I don't think it's as easy as just slapping a turbo on, though.
I would expect your weak point would be the clutch. There's a guy out here pushing a good amount of pressure from a Garrett through a 5 cyl with a Volvo manual transmission. I don't see how it could be extremely complex. How will it be oiled?
from what I have heard.. the manual box attached to the 2.4 is STRONGER than the autobox attached to the turbo engine.
Personally, I am waiting to see how this thought process pans out
I did some research on this a while back.
The short answer is that it is FAR easier to swap a 5-speed into a Turbo car than the other way around.
The motors are not the same and it is not as easy as throwing some turbo bits on a N/A engine
yeha22
New Reader
12/11/12 12:23 p.m.
So what about that manual trans? Would it bolt up straight to the 2.3 Turbo motor?

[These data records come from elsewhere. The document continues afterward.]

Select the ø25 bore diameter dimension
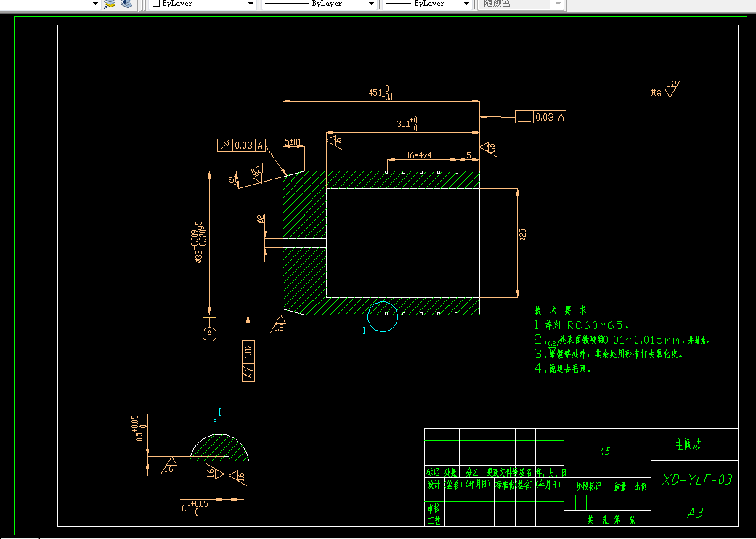Screen dimensions: 756x539 [x=523, y=235]
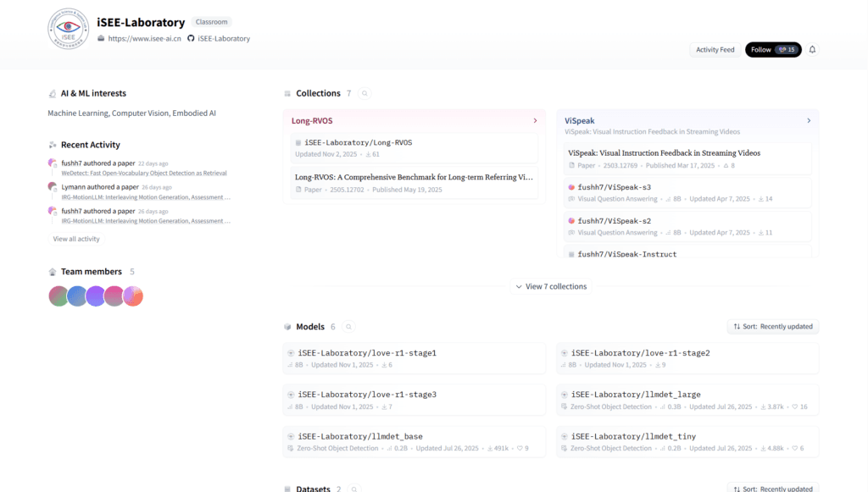Click fushh7's avatar beside the WeDetect paper

(x=53, y=163)
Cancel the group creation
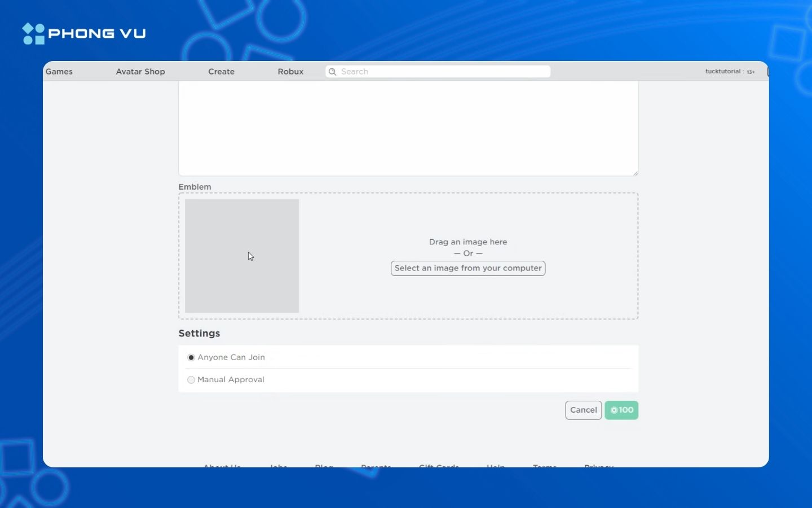Viewport: 812px width, 508px height. click(x=583, y=410)
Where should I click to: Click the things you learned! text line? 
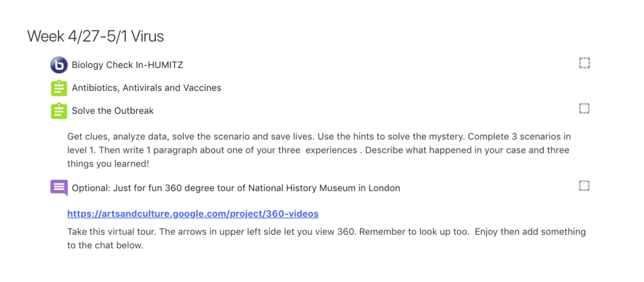(109, 164)

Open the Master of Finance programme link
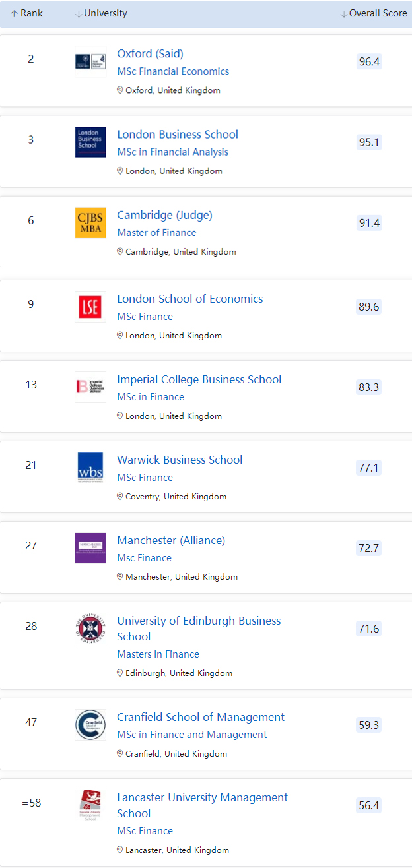click(156, 232)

The manual trans will bolt right up to the turbo car. There's something you have to do with the ECU/TCU, but I'm not up to speed on that. Mechanically everything just drops right in.

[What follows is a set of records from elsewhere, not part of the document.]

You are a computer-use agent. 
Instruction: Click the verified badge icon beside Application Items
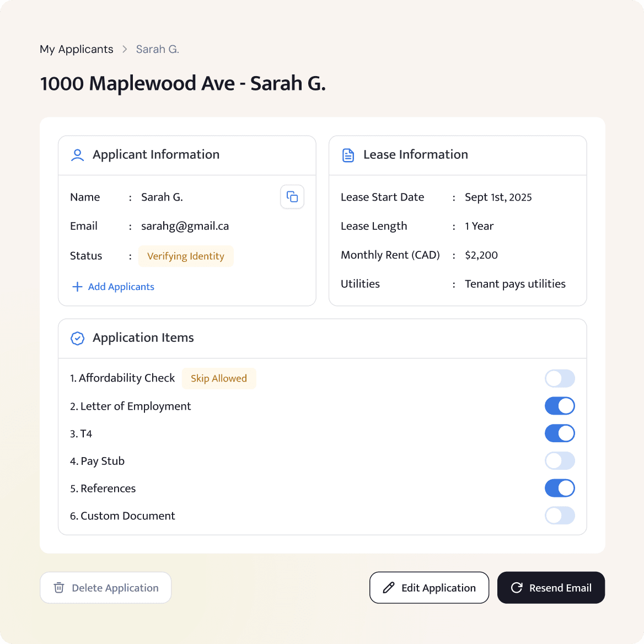point(78,338)

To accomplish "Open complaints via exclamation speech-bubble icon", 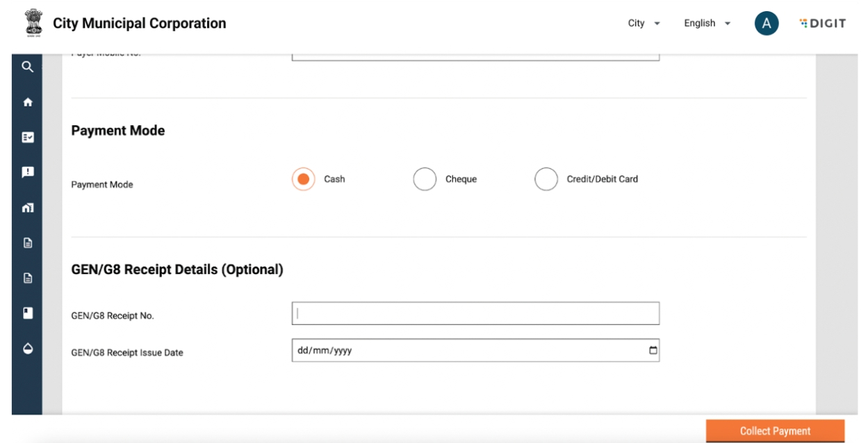I will pos(27,172).
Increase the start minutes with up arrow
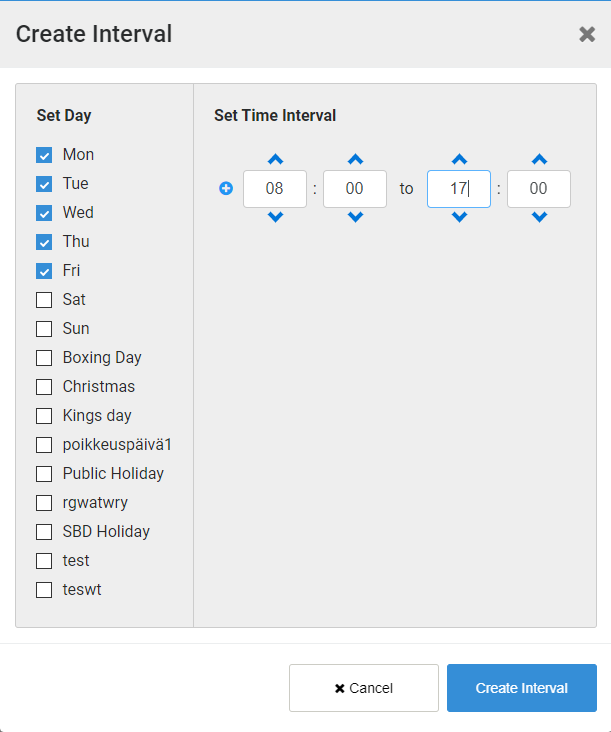 355,159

Keep in mind you're putting 200+hp down through the front wheels, so there's only so much you're going to do before it's just one wheel peel and torque steer city. It would still be a fun ride, though.
yeha22 wrote:
So what about that manual trans? Would it bolt up straight to the 2.3 Turbo motor?
I think so. If I recall correctly, there was a change mid-production. So if the subject car is a '94 or '95 then the donated M/T has to come from a '94/'95 - likewise with the '96/'97. But that's from memory.
I never carried through with it, but I recall it sounded relatively straightforward.
Shaun
HalfDork
12/11/12 12:38 p.m.
The 5 speed found in the NA 850s and s60 v70s is nearly identical to the R versions in the Canadian and European cars. They do not have the torsen type limited slip and have lower first and second gears. The volvo oem R clutch/pressure plate is available here and works fine. many many people have successfully made the swap and there is a quaife unit available. no one seems to care about the shorter first and second. there are holes for the pedals and such so it is nearly a bolt on. there is a speed sensor wiring change IIRC, but its pretty cheap and there are lots of gearboxes in the yards.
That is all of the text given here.